The Folly In Now Allowing Me To Sit Upon My Portable
Iron Stool, As An Ingenious Device For Carrying Out My
Determination To Sit Before Him Like An Englishman.
I wished to
be communicative, and, giving him a purse of money, told him the
use and value of the several coins; but he paid little regard to
them, and soon put them down.
The small-talk of Uganda had much
more attractions to his mind than the wonders of the outer world,
and he kept it up with his Kamraviona until rain fell and
dispersed the company.
19th. - As the queen, to avoid future difficulties, desired my
officers to acquaint her beforehand whenever I wished to call
upon her, I sent Nasib early to say I would call in the
afternoon; but he had to wait till the evening before he could
deliver the message, though she had been drumming and playing all
the day. She then complained against my men for robbing her
gardeners on the highway, wished to know why I didn't call upon
her oftener, appointed the following morning for an interview,
and begged I would bring her some liver medicines, as she
suffered from constant twinges in her right side, sealing her
"letter" with a present of a nest of eggs and one fowl.
Whilst Nasib was away, I went to the Kamraviona to treat him as I
had the king.
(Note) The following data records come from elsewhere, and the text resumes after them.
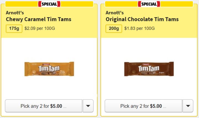Click the SPECIAL badge above Original Chocolate Tim Tams
Screen dimensions: 199x118
coord(149,4)
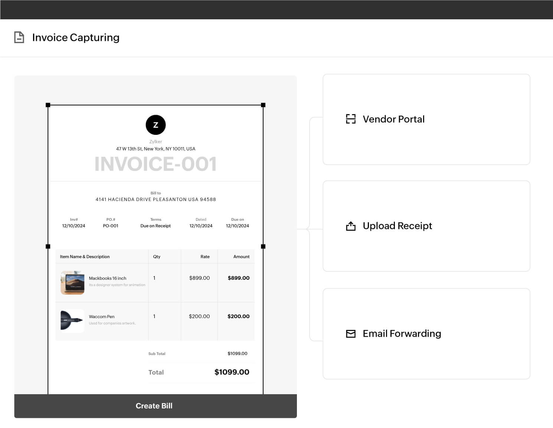Open the Vendor Portal menu entry
Image resolution: width=553 pixels, height=428 pixels.
click(393, 119)
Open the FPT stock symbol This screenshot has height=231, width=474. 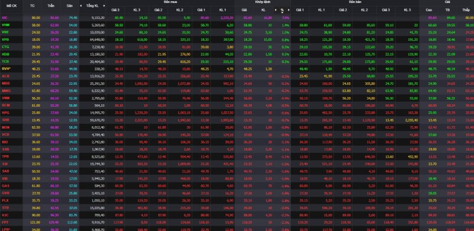pyautogui.click(x=5, y=222)
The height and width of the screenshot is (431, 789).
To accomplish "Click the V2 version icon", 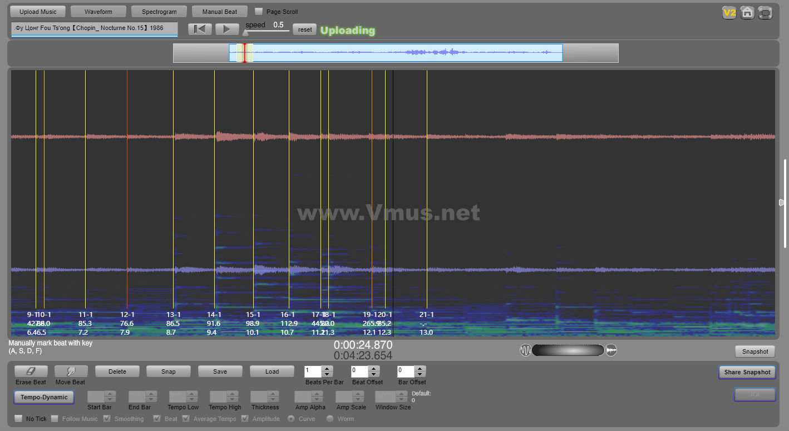I will tap(729, 12).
He appeared a little more affable to-day, yet
still delighted in nothing but what was frivolous. My beard, for
instance, engrossed the major part of the conversation; all the
Waganda would come out in future with hairy faces; but when I
told them that, to produce such a growth, they must wash their
faces with milk, and allow a cat to lick it off, they turned up
their noses in utter contempt.
20th. - I became dead tired of living all alone, with nothing else
to occupy my time save making these notes every day in my office
letter-book, as my store of stationery was left at Karague. I
had no chance of seeing any visitors, save the tiresome pages,
who asked me to give or to do something for the king every day;
and my prospect was cheerless, as I had been flatly refused a
visit to Usoga until Grant should come. For want of better
amusement, I made a page of Lugoi, a sharp little lad, son of the
late Beluch, but adopted by Uledi, and treated him as a son,
which he declared he wished to be, for he liked me better than
Uledi as a father. He said he disliked Uganda, where people's
lives are taken like those of fowls; and wished to live at the
coast, the only place he ever heard of, where all the Wanguana
come from - great swells in Lugoi's estimation. Now, with Lugoi
dressed in a new white pillow-case, with holes trimmed with black
tape for his head and arms to go through, a dagger tied with red
bindera round his waist, and a square of red blanket rolled on
his shoulder as a napkin, for my gun to rest on, or in place of a
goat-skin run when he wished to sit down, I walked off to inquire
how the Kamraviona was, and took my pictures with me.